Daughter of Mystery

Daughter of Mystery - Heather  Rose Jones First thoughts:

5 stars! Didn't think i would like this after the first couple of chapters almost put me to sleep. :) But once I got used to the prose and realized the import of what had initially seemed like pointless minutiae, it was just Wow! simply amazing writing and world building. Loved the incredible attention to detail, logic, language and imagery. All of that plus a gripping tale of impossible love, mystery, intrigues, treachery and even magic! If only all period romances were like this, I would not have avoided them like the plague. :) Detailed review later....when I'm done with book 2.

Note: Definitely not a lazy afternoon read. One needs to give the book the careful attention it deserves. A dictionary will come in handy too. :)

Review Proper:

This book is the first of a series set in a fictional principality named Alpennia around the time of 18th century Europe. It is about the struggles of two young women against the traditional gender roles and expectations demanded by respectable society and by their particular social class.

All her life, Margerit has dreamed of scholarly pursuits rather than snagging the most eligible man her meager dowry can buy. But being an orphan means she is completely at the mercy of her uncle's financial means and generosity...or lack thereof. And that means a traditional life and future that has already been pre-planned for her--marriage to a respectable gentleman and children. A sudden fortuitous turn of events finds Margerit inheriting a huge fortune which opens doors to unlimited possibilities.

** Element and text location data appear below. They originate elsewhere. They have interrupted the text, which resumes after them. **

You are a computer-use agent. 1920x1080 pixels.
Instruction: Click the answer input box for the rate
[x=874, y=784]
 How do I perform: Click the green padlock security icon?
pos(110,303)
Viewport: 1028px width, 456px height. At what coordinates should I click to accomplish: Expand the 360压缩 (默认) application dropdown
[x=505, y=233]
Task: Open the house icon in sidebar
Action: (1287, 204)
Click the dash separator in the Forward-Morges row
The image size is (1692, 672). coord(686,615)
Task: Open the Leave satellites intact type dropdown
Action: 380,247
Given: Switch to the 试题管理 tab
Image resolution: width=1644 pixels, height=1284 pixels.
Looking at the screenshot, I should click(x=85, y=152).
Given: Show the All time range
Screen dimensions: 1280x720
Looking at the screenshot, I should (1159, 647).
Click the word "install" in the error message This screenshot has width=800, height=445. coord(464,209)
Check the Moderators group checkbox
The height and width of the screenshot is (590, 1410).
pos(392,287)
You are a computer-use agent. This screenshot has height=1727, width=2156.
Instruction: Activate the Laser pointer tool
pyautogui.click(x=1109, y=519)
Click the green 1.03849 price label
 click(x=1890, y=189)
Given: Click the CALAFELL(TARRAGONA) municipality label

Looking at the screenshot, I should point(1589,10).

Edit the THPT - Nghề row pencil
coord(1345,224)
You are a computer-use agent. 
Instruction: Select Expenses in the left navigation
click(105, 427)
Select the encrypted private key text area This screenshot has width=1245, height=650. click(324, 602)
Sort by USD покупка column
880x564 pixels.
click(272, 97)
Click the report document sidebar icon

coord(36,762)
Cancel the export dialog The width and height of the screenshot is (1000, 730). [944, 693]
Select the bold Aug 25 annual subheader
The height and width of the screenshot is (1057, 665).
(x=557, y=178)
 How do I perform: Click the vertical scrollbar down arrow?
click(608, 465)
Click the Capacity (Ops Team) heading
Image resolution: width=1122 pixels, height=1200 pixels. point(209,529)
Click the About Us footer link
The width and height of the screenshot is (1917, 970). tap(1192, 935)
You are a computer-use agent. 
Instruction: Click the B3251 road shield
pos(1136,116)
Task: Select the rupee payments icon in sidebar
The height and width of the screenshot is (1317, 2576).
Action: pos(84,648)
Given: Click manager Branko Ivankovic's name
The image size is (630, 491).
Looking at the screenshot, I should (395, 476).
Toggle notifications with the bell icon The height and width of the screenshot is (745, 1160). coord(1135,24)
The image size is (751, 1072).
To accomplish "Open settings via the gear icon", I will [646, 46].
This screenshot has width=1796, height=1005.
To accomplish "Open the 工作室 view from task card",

But being a minor, Margerit's uncle is still in charge of her financial affairs, and therefore her life. How can Margerit escape her uncle's clutches and the endless parade of husband-shopping balls? And how can she pursue her dream of studying in university and dabbling in the mysteries of the saints? Due to the machinations of Margerit's benefactor, Margerit also inherited an enigmatic bodyguard named Barbra, who seems to have her own agenda and her own dark past to deal with. Surprisingly, the two bond over books, philosophy and a passion for learning. And thus begin their adventures in Rotenek.

The author's use of period language lends an air of authenticity to her depiction of the noble and upper class life. The prose is appropriately formal and stuffy which took a while for this contemporary reader to get used to. I admit the last time I tackled a similarly styled work (Gay Pride and Prejudice) I gave up after the first chapter. And I almost did here too. But the unusual and intriguing plot drew me in. The idea of taking traditional religious canon and worship and turning them into vehicles of magical spells is as audacious as it is logical (the author's explanation almost made it plausible). Once you get beyond the first two chapters, you realize the detailed world the author constructed is nothing short of astounding. From the physical settings, to the social structures, to the legal vagaries of inheritance and succession and most especially to the methodical and 'scientific' way of harnessing spiritual power--everything speaks of an intelligent, scholarly, well-researched and expertly-plotted book. There is so much to enjoy here. Aside from the feminist struggle for freedom from traditional gender roles, there is also a more earthly struggle for control of a vast estate, power struggles for control of the throne, a mystery or two for the reader to unearth, and lots of legal and political maneuvering in between. All that plus the archaic prose, and you have a book that requires the reader's full attention to truly appreciate. Definitely not a lazy afternoon read.

My only complaint (more of an observation really, because this book is really so much more than just a romance) is that the development of the 'romance' wasn't given all that much attention and as a result felt somewhat rushed. It is not the lack of explicit scenes. I thought the demure intimate scenes were quite appropriate and in keeping with the tenor of the book. But the jump from admiration for a best friend to lust for a lover of the same gender, for someone as conservatively raised and innocent as Margerit, merited more exploration. Also the lack of anything explicit beyond kisses means I never really found out when exactly was it that they actually took the next step.

Overall though, the book's most impressive achievement is transporting me to another world and another time, and what a grand time it was too.